-- Source text --

————

When I was pregnant with Alex I played classical music to him with headphones on my belly every single day. When he was in the NICU he either heard me reading stories to him or more classical music.
I am certain that when Alex is an adult he is going to contribute to us all in some form of music. Music is his first love, and he has got the beat!
Just after 8 seconds on this video you will hear Alex, lets call it be bopping to the beat. Because he is non verbal I have not heard him use his voice with obvious intention, not including when he is crying or laughing etc........Lately though he has been "be bopping" or when "talking" with his dynavox he will squeal from start to finish that his talker is talking for him.
This boy has skillz! I am in love.
Friday, May 10, 2013
He's got the beat
Monday, April 15, 2013
4 Points lost
We made a family trip to the Saint Louis Children's Museum over spring break. Everyone else we knew seemed to be ocean side, so it felt good on our egos to say we did something fun with the kids. 4 good parenting points................
When out in public I see others notice Alex. He can be very loud as he "sings" and makes his voice known. He is easily spotted in a crowd with his large swinging movements, and rocking. Our family is so used to it. The brothers don't even notice, or at least don't show that they notice. When out in public it is not Alex I notice, but the strangers who notice Alex.
Some people say I can have a negative outlook. I like to say it is a real perspective, not jaded by fairy tales and rainbows. Yeah, I often times assume the worst. It feels safe to me, and many times I am right to do so.

————

-- Records supplied --
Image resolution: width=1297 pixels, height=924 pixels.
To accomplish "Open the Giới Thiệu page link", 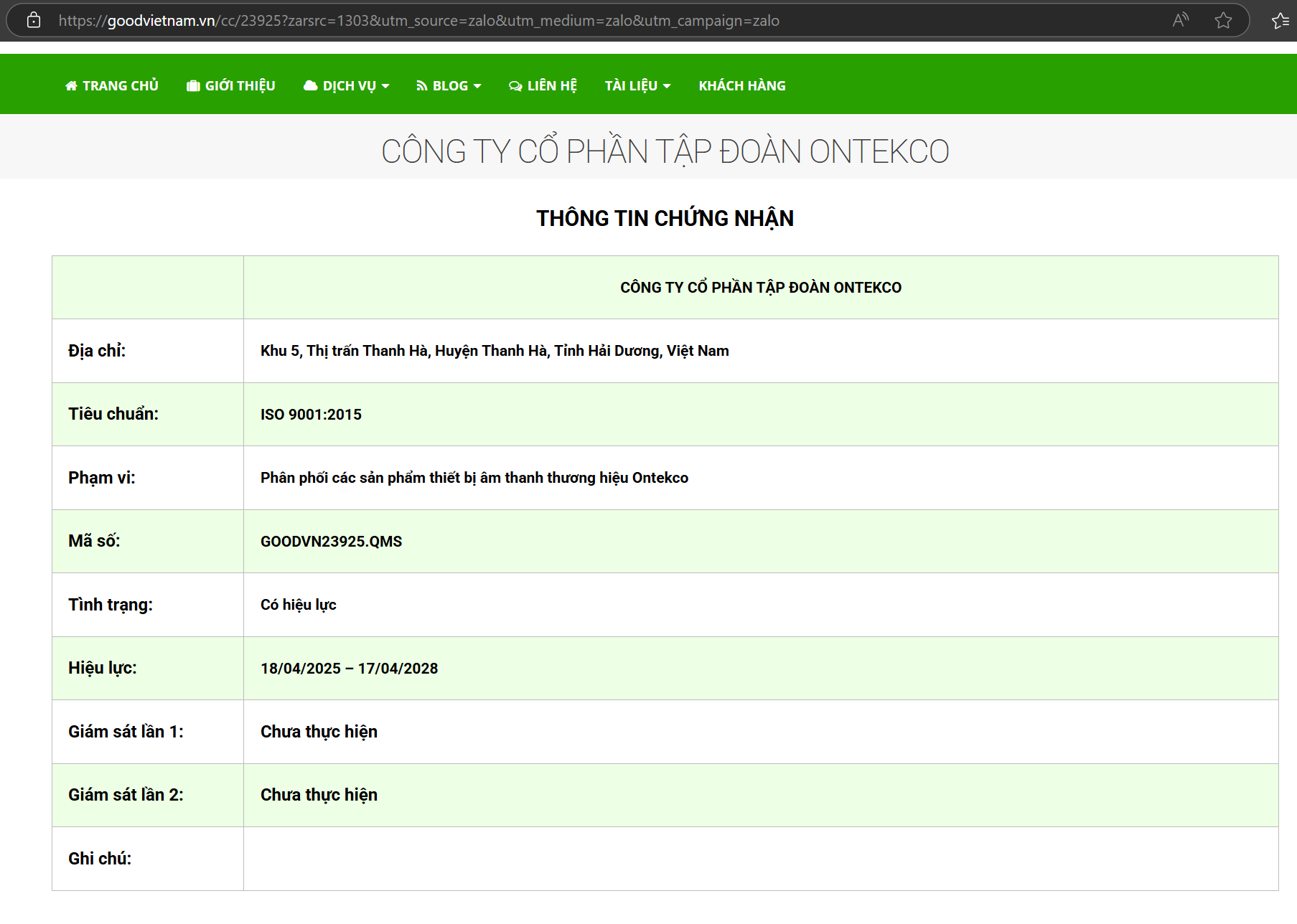I will [240, 86].
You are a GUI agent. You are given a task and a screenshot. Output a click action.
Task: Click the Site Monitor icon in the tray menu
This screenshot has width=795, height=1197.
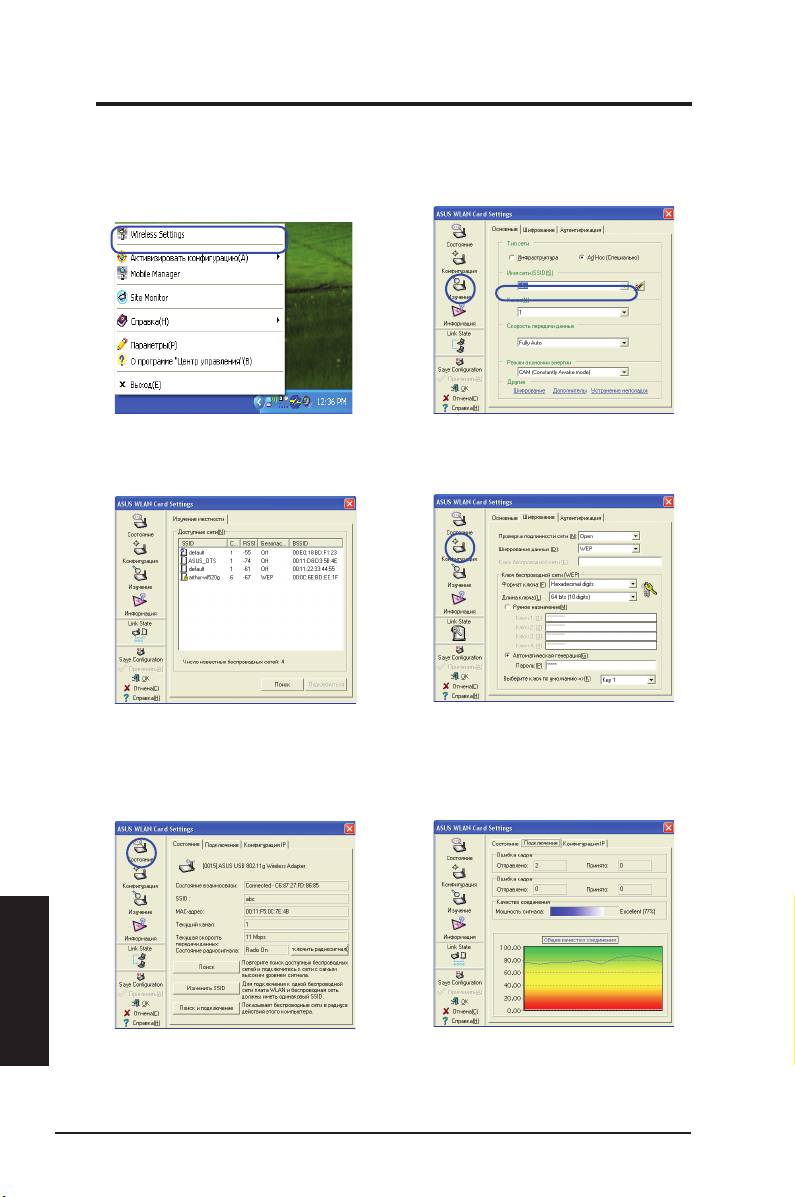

————

-- Task objective --
Extend the blog post about Alex, picking up right after its final sentence. The rows come from a different source than the blog post.

-- Exercise result --
So when I noticed a little boy in an orange shirt who could not stop looking at Alex, I assumed he was a little jerk, and I looked around for his mother to teach him some manners. No parenting points for her on her museum trip!
We entertained the kids by building a tower, and letting Alex knock it down. He SQUEALS in excitement, moans in anticipation, and sometimes a tear or two when overwhelmed. Then I noticed the boy. He was drawn to Alex, he appreciated Alex and his joy. He wasn't thinking mean thoughts, nope, I was.................. 4 points taken away............
Kids aren't naturally mean or judgmental they learn all that from us, our assumptions, and our ignorance.
Lesson learned!
New chapter
I just registered this baby for kindergarten
Time to write a new chapter..........................
Monday, December 10, 2012
Tropical Escape
I hate using my shampoo as soap. When I run out of soap, what else can I do.......
Trip to the store, try a new scent!
Tropical escape sounds fabulous!
Turns out to be more post traumatic stressish.....Guess I have been attracted to the tropical escape title before. In fact it would have been September 9, 2007, about 1:00 in the afternoon. That brain is a sneaky organ! I went to the store to buy what I needed to move into the NICU, at the time I thought I (would be watching him die.)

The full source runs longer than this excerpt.